Book Notes/Human Compatible: Artificial Intelligence and the Problem of Control
Cover of Human Compatible: Artificial Intelligence and the Problem of Control

Human Compatible: Artificial Intelligence and the Problem of Control

by Stuart Russell

In "Human Compatible: Artificial Intelligence and the Problem of Control," Stuart Russell explores the intricate relationship between artificial intelligence (AI) and human values, emphasizing the necessity for AI systems to align with human preferences. Central to his argument is the recognition that current frameworks for implementing AI often overlook the complexity of human behavior and the difficulty in defining true human purposes. Russell critiques the naivety of democratic societies that assume truth will prevail in information dissemination, highlighting the challenges posed by misinformation, particularly through social media algorithms that manipulate user preferences for profit. Russell introduces a set of principles intended to guide AI developers, stressing that machines should aim to maximize human preferences while remaining uncertain about what those preferences entail, with human behavior serving as the ultimate source of guidance. He warns against the risks of allowing powerful AI to operate without strict controls, drawing parallels to historical missteps, such as the mythical King Midas.

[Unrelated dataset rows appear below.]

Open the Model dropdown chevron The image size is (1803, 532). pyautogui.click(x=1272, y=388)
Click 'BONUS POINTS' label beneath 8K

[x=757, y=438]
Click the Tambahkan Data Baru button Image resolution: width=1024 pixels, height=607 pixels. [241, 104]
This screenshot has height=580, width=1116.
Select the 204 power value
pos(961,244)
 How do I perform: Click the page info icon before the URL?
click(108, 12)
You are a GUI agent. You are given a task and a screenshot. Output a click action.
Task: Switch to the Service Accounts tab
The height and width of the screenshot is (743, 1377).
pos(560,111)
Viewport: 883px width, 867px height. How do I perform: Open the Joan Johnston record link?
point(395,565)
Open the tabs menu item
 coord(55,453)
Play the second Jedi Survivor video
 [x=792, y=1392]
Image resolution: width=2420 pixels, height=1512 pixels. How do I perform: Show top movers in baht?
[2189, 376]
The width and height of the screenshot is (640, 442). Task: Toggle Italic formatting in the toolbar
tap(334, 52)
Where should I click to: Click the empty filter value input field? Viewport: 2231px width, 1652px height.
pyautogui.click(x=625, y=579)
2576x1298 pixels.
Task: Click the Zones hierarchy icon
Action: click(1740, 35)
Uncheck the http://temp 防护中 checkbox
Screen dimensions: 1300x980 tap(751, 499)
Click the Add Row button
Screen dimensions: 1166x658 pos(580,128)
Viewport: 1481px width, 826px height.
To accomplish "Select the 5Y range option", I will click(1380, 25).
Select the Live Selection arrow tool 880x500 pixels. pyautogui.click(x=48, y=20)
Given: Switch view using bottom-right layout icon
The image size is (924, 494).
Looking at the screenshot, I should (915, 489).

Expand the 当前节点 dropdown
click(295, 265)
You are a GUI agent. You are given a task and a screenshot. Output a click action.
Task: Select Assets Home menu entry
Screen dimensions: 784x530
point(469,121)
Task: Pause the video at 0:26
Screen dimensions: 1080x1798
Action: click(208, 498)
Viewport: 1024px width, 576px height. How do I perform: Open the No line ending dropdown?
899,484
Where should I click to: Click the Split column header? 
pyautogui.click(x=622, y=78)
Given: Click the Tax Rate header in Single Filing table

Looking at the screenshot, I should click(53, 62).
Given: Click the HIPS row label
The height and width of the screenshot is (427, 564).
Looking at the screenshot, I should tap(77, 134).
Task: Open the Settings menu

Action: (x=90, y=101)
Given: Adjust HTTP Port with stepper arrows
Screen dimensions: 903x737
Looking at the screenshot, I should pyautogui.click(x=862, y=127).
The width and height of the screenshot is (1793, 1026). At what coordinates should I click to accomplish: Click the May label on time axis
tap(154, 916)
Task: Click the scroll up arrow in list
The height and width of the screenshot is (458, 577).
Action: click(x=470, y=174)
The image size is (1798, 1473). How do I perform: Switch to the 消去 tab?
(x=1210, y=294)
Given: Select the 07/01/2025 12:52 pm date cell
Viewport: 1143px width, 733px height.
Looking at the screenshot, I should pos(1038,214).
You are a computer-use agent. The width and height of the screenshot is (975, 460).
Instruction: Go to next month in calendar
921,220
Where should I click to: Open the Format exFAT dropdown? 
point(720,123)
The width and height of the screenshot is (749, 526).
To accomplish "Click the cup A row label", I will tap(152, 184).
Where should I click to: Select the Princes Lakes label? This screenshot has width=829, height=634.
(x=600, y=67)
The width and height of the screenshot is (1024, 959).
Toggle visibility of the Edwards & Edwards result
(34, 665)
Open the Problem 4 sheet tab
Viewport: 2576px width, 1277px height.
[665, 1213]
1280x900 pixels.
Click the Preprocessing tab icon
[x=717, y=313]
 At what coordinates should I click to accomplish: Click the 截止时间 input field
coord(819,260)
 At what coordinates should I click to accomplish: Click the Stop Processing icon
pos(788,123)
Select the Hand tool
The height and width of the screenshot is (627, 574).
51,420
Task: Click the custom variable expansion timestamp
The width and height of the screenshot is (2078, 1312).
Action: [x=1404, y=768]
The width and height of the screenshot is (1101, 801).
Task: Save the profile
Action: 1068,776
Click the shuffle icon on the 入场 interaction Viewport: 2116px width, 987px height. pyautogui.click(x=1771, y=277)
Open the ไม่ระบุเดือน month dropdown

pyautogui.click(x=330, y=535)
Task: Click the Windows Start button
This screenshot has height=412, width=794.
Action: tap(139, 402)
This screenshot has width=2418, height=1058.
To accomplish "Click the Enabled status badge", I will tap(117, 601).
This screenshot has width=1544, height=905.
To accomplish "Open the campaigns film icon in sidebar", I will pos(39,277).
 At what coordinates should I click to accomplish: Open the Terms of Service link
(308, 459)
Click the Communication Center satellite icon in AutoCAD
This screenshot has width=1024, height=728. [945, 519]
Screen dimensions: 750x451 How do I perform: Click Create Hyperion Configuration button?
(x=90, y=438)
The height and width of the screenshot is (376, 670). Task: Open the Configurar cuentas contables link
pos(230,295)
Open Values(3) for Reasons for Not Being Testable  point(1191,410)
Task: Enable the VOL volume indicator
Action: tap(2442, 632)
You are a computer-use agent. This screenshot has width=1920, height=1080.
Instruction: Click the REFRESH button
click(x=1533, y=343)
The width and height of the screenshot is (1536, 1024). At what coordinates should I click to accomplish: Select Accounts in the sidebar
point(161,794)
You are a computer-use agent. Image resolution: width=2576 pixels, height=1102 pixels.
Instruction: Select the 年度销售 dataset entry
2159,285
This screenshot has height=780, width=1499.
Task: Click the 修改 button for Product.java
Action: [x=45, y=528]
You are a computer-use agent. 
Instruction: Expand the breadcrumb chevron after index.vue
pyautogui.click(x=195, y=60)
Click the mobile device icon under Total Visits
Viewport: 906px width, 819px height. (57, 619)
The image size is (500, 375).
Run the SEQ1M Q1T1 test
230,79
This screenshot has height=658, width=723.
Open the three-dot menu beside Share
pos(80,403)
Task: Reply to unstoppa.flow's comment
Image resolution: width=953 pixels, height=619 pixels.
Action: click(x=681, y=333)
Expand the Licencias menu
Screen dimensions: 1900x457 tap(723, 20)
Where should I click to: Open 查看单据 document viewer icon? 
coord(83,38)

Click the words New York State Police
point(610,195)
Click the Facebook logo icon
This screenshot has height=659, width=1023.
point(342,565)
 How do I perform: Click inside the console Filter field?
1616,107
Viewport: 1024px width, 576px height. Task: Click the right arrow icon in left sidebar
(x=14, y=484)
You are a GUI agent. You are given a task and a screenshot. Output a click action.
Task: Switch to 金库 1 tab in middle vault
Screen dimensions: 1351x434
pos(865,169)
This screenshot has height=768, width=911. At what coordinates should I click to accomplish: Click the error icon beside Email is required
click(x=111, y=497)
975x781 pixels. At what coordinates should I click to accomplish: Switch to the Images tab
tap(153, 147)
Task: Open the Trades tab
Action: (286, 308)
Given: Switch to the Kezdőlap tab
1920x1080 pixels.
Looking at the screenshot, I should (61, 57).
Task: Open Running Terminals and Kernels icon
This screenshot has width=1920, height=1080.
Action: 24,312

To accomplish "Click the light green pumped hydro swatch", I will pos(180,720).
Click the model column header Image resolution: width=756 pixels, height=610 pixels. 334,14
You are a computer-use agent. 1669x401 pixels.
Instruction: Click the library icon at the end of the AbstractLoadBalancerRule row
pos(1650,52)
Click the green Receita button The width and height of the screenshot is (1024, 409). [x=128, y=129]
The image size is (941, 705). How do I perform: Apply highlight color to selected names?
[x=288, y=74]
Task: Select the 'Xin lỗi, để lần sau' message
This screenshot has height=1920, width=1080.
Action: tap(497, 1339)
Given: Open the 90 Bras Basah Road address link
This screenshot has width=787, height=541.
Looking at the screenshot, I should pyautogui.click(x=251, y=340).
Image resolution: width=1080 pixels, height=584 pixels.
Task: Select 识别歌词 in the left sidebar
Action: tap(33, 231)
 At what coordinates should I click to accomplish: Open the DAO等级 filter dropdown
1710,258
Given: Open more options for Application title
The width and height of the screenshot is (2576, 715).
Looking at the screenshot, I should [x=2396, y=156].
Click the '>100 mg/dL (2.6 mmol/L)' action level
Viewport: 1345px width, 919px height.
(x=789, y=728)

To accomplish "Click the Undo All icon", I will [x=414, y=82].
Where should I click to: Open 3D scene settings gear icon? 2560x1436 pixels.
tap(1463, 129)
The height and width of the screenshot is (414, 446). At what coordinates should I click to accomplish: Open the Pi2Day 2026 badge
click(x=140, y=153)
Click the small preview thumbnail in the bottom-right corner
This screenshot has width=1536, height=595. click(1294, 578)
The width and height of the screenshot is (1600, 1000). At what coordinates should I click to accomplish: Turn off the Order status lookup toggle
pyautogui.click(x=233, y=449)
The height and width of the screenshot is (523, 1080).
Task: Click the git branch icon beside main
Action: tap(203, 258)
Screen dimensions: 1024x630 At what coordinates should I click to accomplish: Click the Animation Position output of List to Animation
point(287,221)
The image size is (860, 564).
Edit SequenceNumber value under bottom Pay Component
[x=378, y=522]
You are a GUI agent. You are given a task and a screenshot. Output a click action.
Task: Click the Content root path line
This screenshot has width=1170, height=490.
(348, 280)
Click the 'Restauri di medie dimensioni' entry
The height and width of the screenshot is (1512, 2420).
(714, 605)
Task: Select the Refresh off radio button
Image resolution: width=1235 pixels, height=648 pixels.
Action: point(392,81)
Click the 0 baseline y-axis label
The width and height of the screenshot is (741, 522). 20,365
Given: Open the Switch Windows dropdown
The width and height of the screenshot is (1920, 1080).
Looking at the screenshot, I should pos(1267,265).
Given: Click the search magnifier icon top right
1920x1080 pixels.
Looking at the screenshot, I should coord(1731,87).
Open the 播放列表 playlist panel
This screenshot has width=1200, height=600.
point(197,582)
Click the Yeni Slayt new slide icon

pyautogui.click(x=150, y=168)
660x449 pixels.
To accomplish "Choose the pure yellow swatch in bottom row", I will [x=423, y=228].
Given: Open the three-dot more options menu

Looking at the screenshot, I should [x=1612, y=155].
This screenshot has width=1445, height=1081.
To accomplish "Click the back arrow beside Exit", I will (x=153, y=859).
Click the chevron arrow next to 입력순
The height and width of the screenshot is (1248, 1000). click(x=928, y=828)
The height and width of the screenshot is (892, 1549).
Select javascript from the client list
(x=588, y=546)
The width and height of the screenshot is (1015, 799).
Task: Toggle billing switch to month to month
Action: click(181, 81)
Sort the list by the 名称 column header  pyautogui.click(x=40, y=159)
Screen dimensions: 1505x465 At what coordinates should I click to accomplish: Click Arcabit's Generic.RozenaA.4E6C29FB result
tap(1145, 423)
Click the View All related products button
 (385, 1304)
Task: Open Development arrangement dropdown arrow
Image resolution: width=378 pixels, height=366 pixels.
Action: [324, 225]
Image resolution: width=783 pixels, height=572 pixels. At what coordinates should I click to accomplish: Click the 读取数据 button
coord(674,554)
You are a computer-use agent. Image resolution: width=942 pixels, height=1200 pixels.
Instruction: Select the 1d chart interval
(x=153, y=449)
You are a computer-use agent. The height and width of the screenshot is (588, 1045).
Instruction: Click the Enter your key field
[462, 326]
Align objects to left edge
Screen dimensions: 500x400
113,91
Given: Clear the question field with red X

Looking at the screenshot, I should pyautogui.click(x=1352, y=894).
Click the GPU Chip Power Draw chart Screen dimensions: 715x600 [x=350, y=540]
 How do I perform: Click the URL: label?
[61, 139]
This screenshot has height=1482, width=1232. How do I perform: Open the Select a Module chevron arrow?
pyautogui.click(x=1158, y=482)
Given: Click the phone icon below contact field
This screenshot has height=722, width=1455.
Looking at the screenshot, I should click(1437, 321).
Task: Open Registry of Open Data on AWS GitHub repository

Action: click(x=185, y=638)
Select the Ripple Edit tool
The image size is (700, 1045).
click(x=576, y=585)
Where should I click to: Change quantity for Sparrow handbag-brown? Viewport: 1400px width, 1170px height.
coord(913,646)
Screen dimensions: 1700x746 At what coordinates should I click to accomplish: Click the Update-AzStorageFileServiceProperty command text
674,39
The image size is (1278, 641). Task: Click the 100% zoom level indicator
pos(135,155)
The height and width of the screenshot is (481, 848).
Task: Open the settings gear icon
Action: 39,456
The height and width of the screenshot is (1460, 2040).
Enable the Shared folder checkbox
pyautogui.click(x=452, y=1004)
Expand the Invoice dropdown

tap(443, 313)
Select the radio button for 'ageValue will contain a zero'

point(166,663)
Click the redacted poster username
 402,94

Furthermore, he discusses the potential of AI to revolutionize sectors like transportation and education, advocating for a proactive approach to ensure AI remains beneficial. Ultimately, Russell calls for a collective effort to design AI systems that are not only efficient but also intrinsically safe and aligned with human well-being, urging society to prepare for a future where superintelligent systems could dramatically reshape existence. The book serves as both a cautionary tale and a hopeful vision for the integration of AI in human life.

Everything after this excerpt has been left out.